[start RECORDS FOR THE TASK]

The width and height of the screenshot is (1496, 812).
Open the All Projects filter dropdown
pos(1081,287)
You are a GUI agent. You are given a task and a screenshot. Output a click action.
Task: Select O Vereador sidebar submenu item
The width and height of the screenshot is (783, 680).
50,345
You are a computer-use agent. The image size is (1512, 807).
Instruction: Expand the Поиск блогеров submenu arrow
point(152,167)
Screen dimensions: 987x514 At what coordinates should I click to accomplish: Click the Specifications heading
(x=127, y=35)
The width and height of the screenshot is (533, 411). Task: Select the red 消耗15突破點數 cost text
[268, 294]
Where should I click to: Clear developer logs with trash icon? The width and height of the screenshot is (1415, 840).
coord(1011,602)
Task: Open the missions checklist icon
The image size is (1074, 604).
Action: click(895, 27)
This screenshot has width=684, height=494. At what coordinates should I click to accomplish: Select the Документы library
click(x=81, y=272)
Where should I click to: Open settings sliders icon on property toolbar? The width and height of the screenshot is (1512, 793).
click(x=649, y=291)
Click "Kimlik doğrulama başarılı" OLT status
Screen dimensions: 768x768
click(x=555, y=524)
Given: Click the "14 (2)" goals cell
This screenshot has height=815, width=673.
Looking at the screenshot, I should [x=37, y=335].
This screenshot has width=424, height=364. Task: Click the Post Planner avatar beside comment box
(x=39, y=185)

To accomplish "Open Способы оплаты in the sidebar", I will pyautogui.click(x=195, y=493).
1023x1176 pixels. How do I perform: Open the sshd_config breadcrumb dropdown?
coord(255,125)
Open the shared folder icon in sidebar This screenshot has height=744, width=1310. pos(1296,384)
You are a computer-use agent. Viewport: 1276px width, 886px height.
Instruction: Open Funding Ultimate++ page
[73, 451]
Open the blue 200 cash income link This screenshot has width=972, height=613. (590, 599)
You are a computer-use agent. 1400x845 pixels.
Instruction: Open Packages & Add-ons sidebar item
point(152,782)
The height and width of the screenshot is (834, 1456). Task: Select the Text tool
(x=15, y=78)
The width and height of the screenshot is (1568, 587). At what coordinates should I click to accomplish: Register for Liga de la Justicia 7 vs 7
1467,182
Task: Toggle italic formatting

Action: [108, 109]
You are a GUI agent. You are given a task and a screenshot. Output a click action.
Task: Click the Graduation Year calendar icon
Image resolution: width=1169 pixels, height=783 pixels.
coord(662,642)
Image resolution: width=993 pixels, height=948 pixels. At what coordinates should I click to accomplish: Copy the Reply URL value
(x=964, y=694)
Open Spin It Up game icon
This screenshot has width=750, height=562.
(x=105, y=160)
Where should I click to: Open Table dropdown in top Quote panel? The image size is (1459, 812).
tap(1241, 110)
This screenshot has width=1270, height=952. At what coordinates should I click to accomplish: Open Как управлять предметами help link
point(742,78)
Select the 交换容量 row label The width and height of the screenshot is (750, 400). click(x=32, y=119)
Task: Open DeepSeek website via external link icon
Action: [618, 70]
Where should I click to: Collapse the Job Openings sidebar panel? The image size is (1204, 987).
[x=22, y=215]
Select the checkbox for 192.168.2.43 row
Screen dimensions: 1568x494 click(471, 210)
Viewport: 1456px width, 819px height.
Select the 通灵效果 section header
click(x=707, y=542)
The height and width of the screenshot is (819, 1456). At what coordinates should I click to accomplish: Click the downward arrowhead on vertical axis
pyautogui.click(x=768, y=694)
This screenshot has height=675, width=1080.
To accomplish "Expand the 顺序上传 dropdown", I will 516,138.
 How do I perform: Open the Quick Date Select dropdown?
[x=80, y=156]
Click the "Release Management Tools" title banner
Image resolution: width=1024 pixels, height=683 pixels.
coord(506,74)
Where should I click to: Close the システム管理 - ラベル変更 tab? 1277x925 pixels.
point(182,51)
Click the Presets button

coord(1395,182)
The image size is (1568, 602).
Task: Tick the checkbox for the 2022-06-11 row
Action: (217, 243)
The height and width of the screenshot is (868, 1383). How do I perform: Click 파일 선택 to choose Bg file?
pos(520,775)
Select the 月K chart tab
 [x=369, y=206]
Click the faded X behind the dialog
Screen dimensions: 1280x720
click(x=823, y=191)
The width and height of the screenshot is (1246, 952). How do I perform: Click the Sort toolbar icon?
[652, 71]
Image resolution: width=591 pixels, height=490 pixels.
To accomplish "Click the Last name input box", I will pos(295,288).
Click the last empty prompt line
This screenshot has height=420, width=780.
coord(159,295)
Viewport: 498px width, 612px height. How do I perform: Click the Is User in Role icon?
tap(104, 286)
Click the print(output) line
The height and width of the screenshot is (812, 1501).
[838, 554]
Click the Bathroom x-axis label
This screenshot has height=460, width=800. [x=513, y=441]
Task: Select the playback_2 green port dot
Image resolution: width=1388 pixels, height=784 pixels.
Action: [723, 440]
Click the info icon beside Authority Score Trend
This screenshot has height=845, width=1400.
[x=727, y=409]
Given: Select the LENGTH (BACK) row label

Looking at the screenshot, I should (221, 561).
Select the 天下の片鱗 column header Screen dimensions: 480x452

[end RECORDS FOR THE TASK]

Pick out every line in the entries above that contains the string "Viewport", and copy each one. Case counts.

» **SOLVED EXERCISE**
You are a computer-use agent. Viewport: 1276px width, 886px height.
Viewport: 1456px width, 819px height.
Viewport: 498px width, 612px height. How do I perform: Click the Is User in Role icon?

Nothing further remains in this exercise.